Preprint Initial findings from the DecodeME genome-wide association study of myalgic encephalomyelitis/chronic fatigue syndrome, 2025, DecodeMe Collaboration

[ME/CFS Science Blog]

The FND GWAs had 22000 participants and had 3 hits across 2 different conditions.

Anyone who can point me to this study? Seem to have missed it.

 

[EndME]

The FND GWAs had 22000 participants and had 3 hits across 2 different conditions. DecodeME had 15000 and 8 hits. DecodeME gives the impression of being more on target.

Certainly, especially when the FND study is based on cohorts that for ME/CFS are already known to be no good (such as UK Biobank etc). I'm not questioning the much higher quality of DecodeME. However, I don't think this should affect the argument that you can sporadically pick up genes, due to confounders and these confounders not generally being linked to "general chronic illness genes".

 

[EndME]

Anyone who can point me to this study? Seem to have missed it.

Preprint - Genome-wide study of somatic symptom and related disorders identifies novel genomic loci and map genetic architecture, 2025, Fominykh et al

Genome-wide study of somatic symptom and related disorders identifies novel genomic loci and map genetic architecture [Line breaks added] Abstract Somatic symptom and related disorders (SSRD) are characterized by a mixture of neurological and psychiatric features and include functional...

s4me.info

 

[Hoopoe]

Anyone who can point me to this study? Seem to have missed it.

It's that GWAS of somatic symptom disorder, which also assessed FND https://www.medrxiv.org/content/10.1101/2025.07.16.25331639v1.full.pdf

 

[hackorbee]

Does anyone know about the status of SequenceME? Have they raised funding or started at all?

 

[mariovitali]

I just used ChatGPT5 with an entirely new approach in my prompts and I am posting the results here. This means that the LLM is presented with the most solid evidence (e.g. GWAS results) and then layers of information are given in subsequent prompts as newly added knowledge (e.g. metabolomic results for which we have replicated findings). It should be noted that I did not mention anything about Myalgic Encephalomyelitis or LongCOVID. Here are the results for anyone interested :




and

 

[EndME]

I just used ChatGPT5 with an entirely new approach in my prompts and I am putting results here. This means that the LLM is presented with the most solid evidence (e.g. GWAS results) and then layers of information are given in subsequent prompts as newly added knowledge (e.g. metabolomic results for which we have replicated findings). It should be noted that I did not mention anything about Myalgic Encephalomyelitis or LongCOVID. Here are the results for anyone interested :

View attachment 27643


and


View attachment 27644

What data are you inputting, because I think most of the data besides DecodeME (for example GWAS data from UK biobank) might be entirely unreliable rather than "high score confidence"?

 

[mariovitali]

What data are you inputting, because I think most of the data besides DecodeME (for example GWAS data from UK biobank) might be entirely unreliable rather than "high score confidence"?

Good question. A second layer of data with lower confidence from GWAS were the results in certain lipids (e.g. cholines) being low in several studies. A third layer is comorbidities and so on

 

[Sasha]

Does anyone know about the status of SequenceME? Have they raised funding or started at all?

Doesn't look like it...

 

[Ravn]

The way I'm understanding this is that the 8 highlighted results are genomic loci / variants (SNPs). These point to a region in the DNA, not to one specific gene. These genomic loci are then named after the closest gene. Which is why they seem to appear as specifc genes. But it's not guaranteed that the closest gene is actually the gene that's involved in ME/CFS. It could be a more distant one or multiple genes. So these appear as genes but they're actually regions.

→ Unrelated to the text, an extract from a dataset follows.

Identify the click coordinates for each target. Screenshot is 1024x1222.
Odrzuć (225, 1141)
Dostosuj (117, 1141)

We start with the genetic signal for ME/CFS. Basically, candidate genes are nearby, but which are playing a part in causing ME?

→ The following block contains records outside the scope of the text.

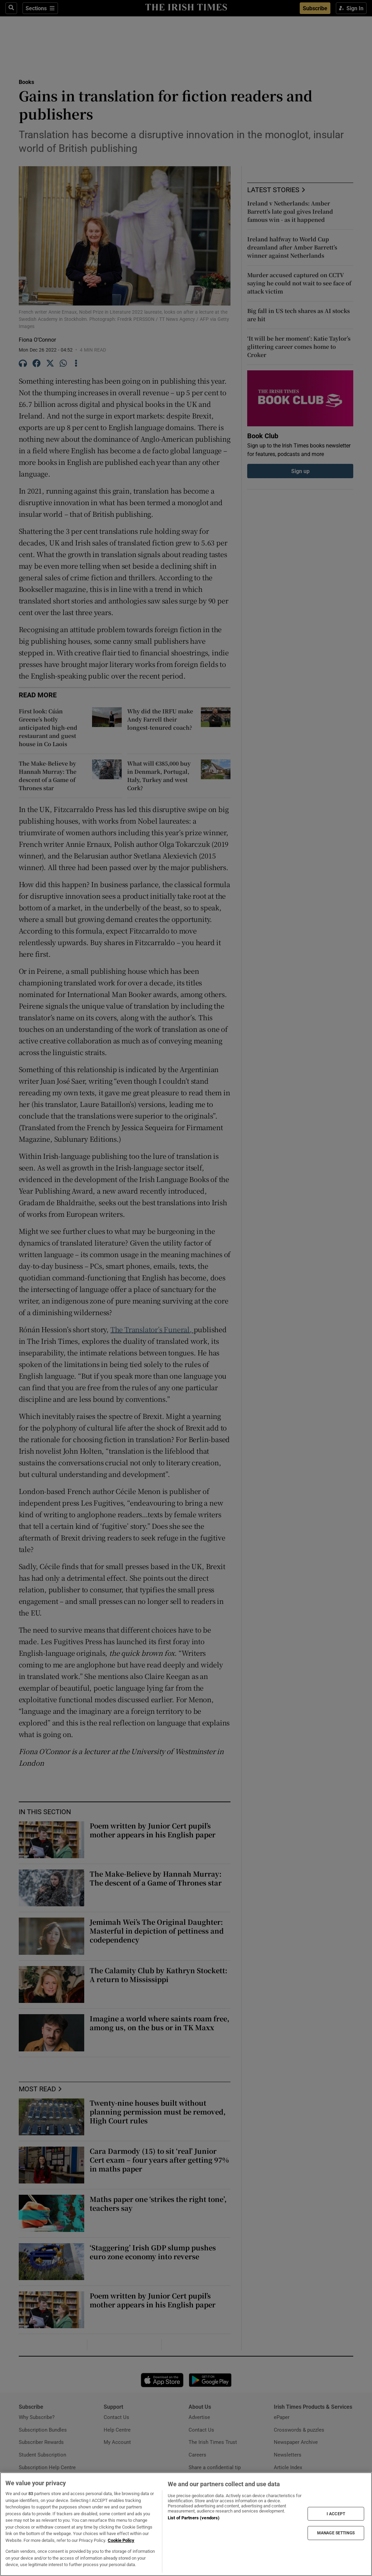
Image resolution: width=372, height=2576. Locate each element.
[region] (186, 2524)
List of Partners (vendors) (194, 2517)
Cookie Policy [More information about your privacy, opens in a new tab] (121, 2540)
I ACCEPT (336, 2513)
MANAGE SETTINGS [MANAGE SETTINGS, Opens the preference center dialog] (336, 2533)
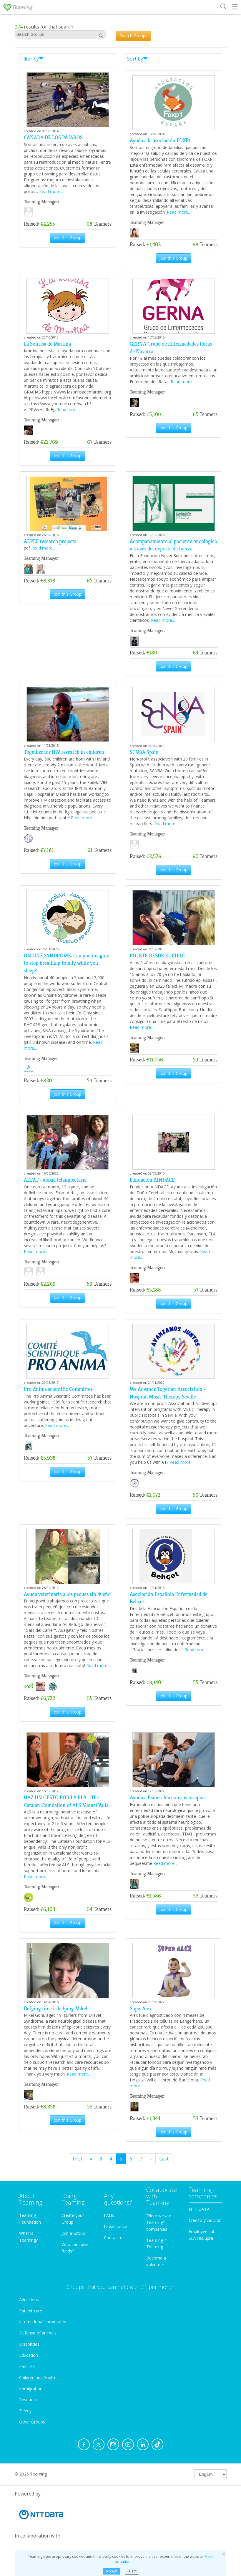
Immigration (30, 2388)
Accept (111, 2571)
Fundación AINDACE (152, 1180)
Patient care (30, 2311)
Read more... (51, 191)
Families (27, 2366)
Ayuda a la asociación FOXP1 (160, 140)
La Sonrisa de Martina (47, 344)
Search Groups (133, 35)
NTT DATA (199, 2209)
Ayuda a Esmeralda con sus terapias (167, 1797)
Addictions (29, 2299)
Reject (132, 2571)
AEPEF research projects (50, 541)
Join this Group (68, 237)
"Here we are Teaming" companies (158, 2222)
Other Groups (32, 2422)
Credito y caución (205, 2220)
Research (28, 2399)
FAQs (109, 2215)
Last (164, 2158)
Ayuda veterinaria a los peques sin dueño (67, 1594)
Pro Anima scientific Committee (58, 1389)
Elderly (25, 2410)
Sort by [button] (137, 59)
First (77, 2158)
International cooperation (43, 2321)
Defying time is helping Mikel (55, 2008)
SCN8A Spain (144, 752)
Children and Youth (37, 2377)
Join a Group (73, 2233)
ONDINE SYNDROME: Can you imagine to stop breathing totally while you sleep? (66, 963)
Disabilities (29, 2344)
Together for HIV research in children (64, 752)
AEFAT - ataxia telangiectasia (55, 1180)
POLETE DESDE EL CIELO (158, 955)
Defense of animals (37, 2333)
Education (28, 2355)
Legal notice (115, 2226)
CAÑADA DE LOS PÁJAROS (53, 137)
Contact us (114, 2237)
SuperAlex (141, 2008)
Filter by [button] (32, 59)
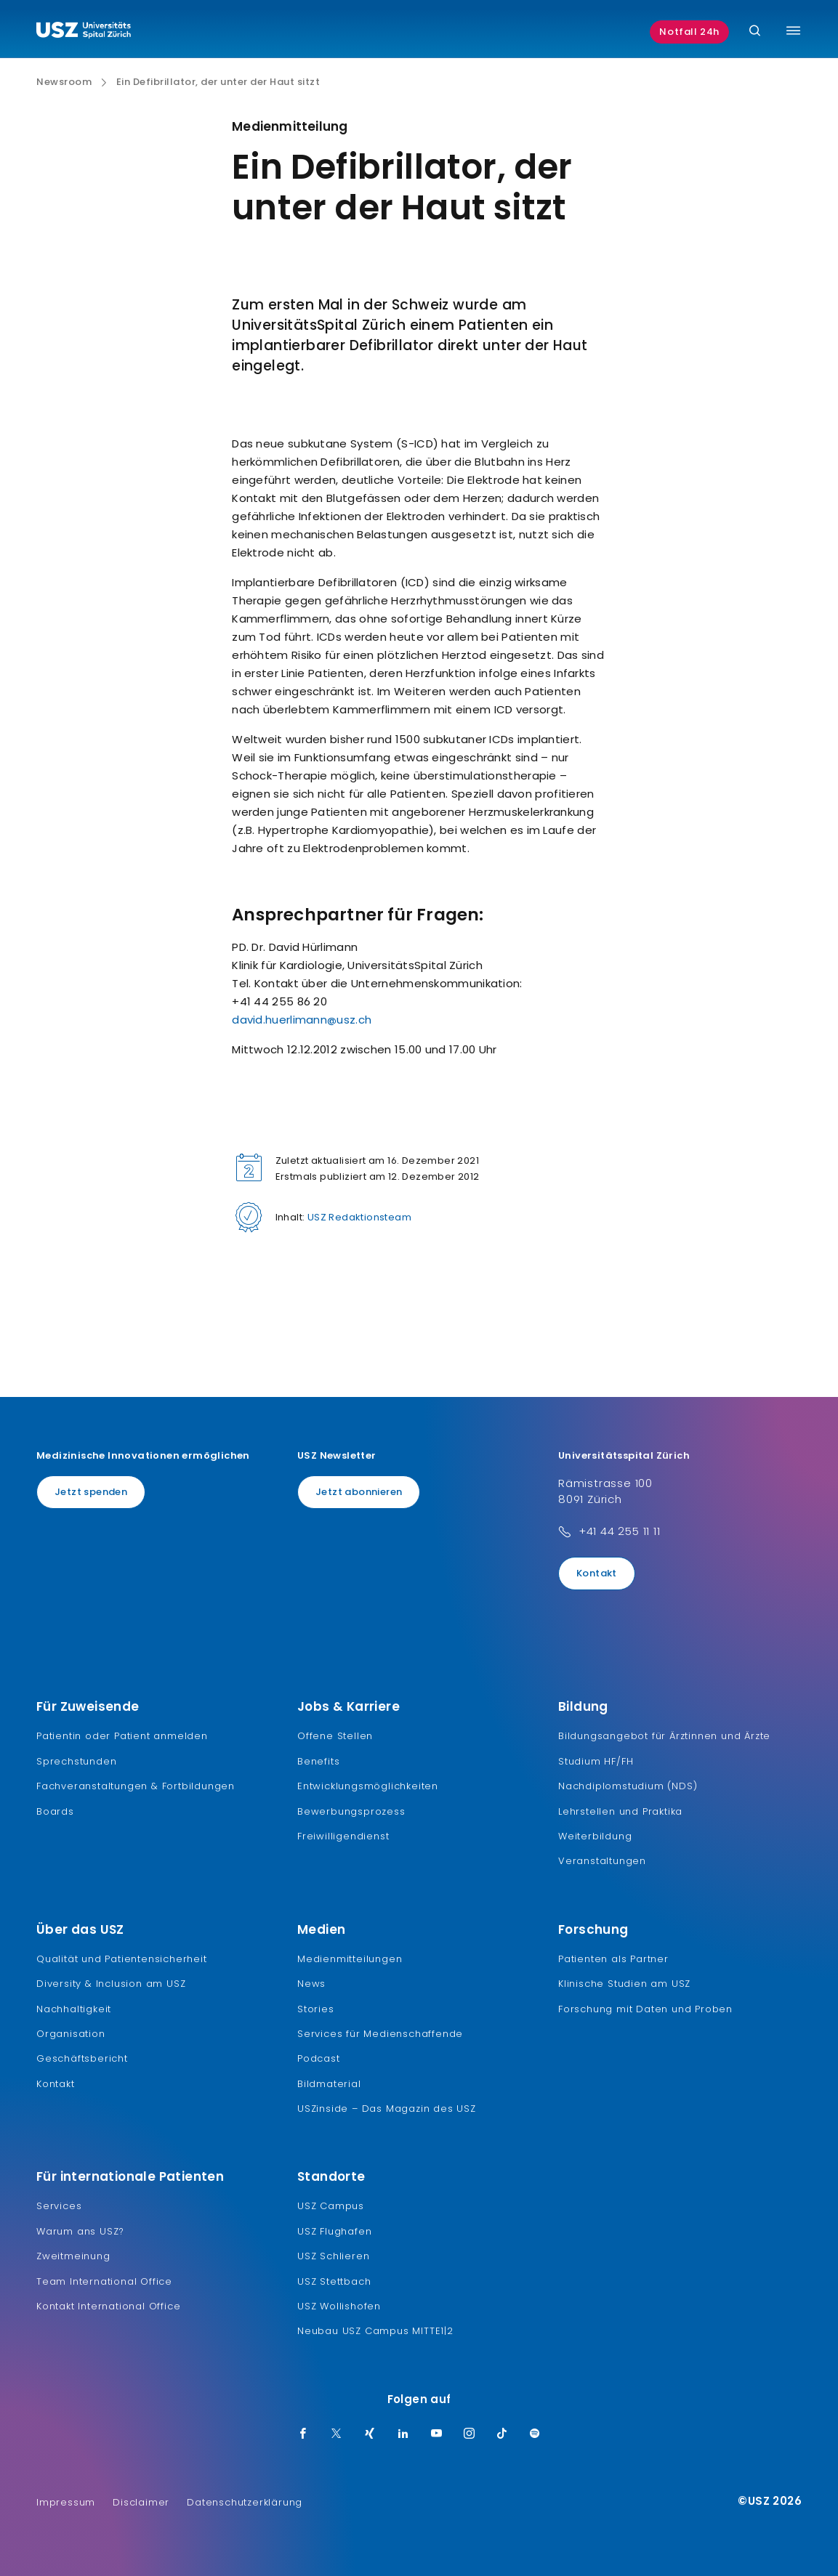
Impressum (65, 2502)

One way of finding out is to see if gene activity changes in people with ME.

Lets take a genetic signal for ME/CFS that has a particular known variant We want to know if the gene behaves differently in peoople who have that variant. If there is no difference, the gene probably isn't doing anything relevant.

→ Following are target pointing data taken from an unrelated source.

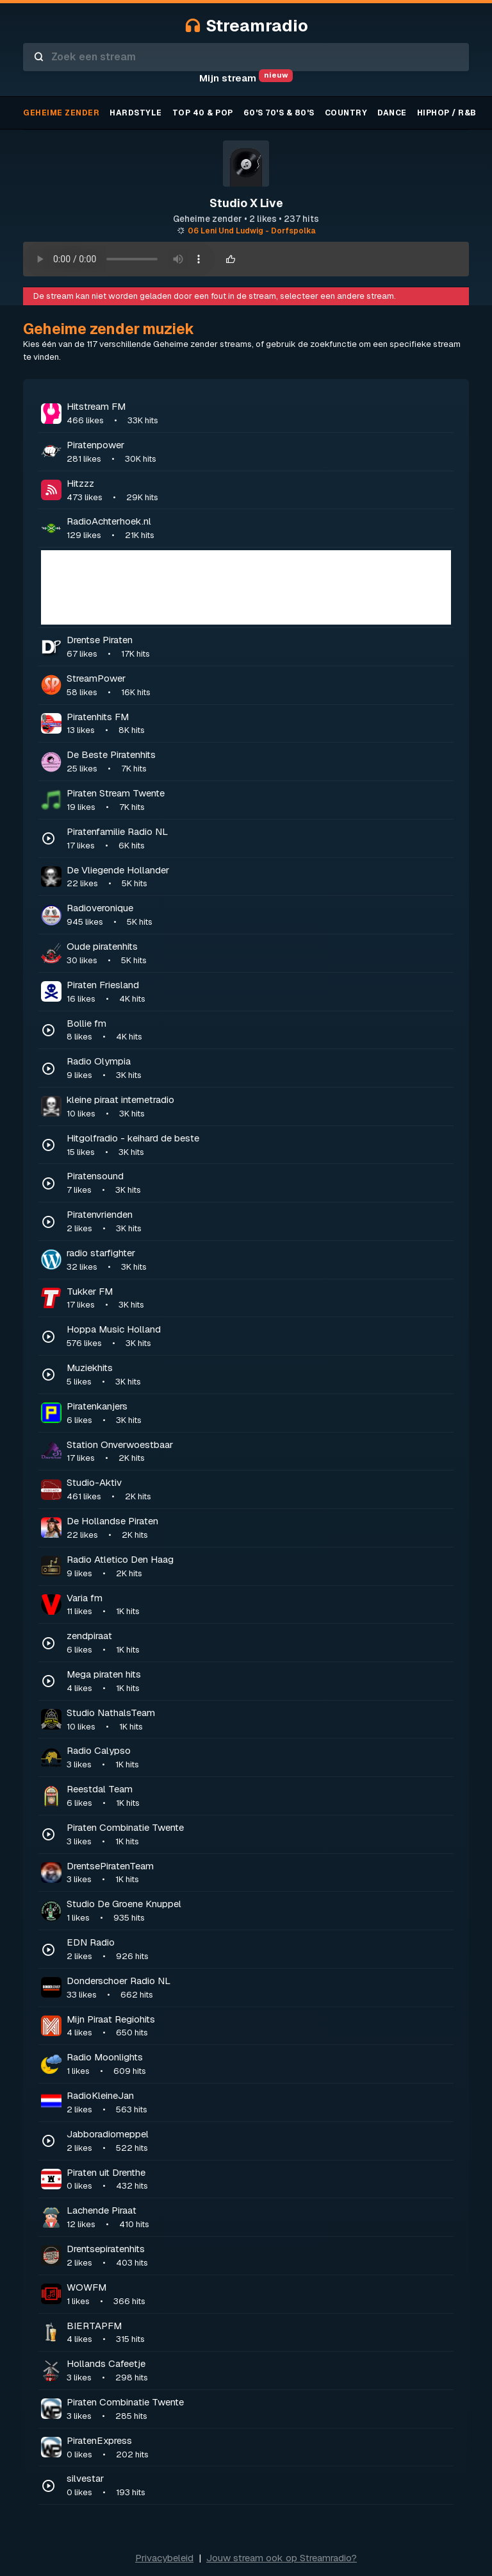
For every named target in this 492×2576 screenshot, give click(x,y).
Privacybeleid (164, 2558)
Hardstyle (136, 113)
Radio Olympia (259, 1068)
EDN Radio (259, 1949)
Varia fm (259, 1605)
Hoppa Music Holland (259, 1336)
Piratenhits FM (259, 724)
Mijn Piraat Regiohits (259, 2026)
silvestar (259, 2485)
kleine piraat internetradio (259, 1106)
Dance (392, 113)
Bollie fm (259, 1030)
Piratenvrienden (259, 1221)
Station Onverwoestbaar (259, 1451)
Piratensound (259, 1183)
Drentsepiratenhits (259, 2256)
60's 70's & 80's (279, 113)
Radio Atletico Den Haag (259, 1566)
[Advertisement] (246, 587)
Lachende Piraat (259, 2217)
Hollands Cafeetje (259, 2370)
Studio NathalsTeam (259, 1719)
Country (346, 113)
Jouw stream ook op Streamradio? (281, 2558)
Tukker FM (259, 1298)
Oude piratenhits (259, 953)
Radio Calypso (259, 1757)
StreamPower (259, 685)
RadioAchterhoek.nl (259, 528)
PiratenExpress (259, 2447)
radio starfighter (259, 1260)
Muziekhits (259, 1374)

There is a large public database (GTEX) that has such data: it shows gene expression of each in people with different variants. So, the method is to find the variant associated with ME, then look to see if nearby genes show different levels of activity in people with that variant.

Thanks. I think I get the general idea now of how you get from 43 candidate genes to 29 priority candidates to 8 ‘headline’ candidates

One remaining question, since those decisions on how to prioritise genes are based on existing knowledge about those genes, how reliable or complete is that knowledge?

Could you end up prioritising one candidate gene over another simply because one has been studied more, especially with respect to the areas we already think are relevant to ME?

In other words, how big is the risk here of falling into the trap of looking under the streetlight?

 

[Kitty]

Doesn't look like it...

Presumably it won't have been worth their while starting funding applications until the initial DecodeME findings were public, and they might hold fire until more sharp pairs of eyes have looked at them. They'll want to make the best case they can, and that means understanding what we've already got.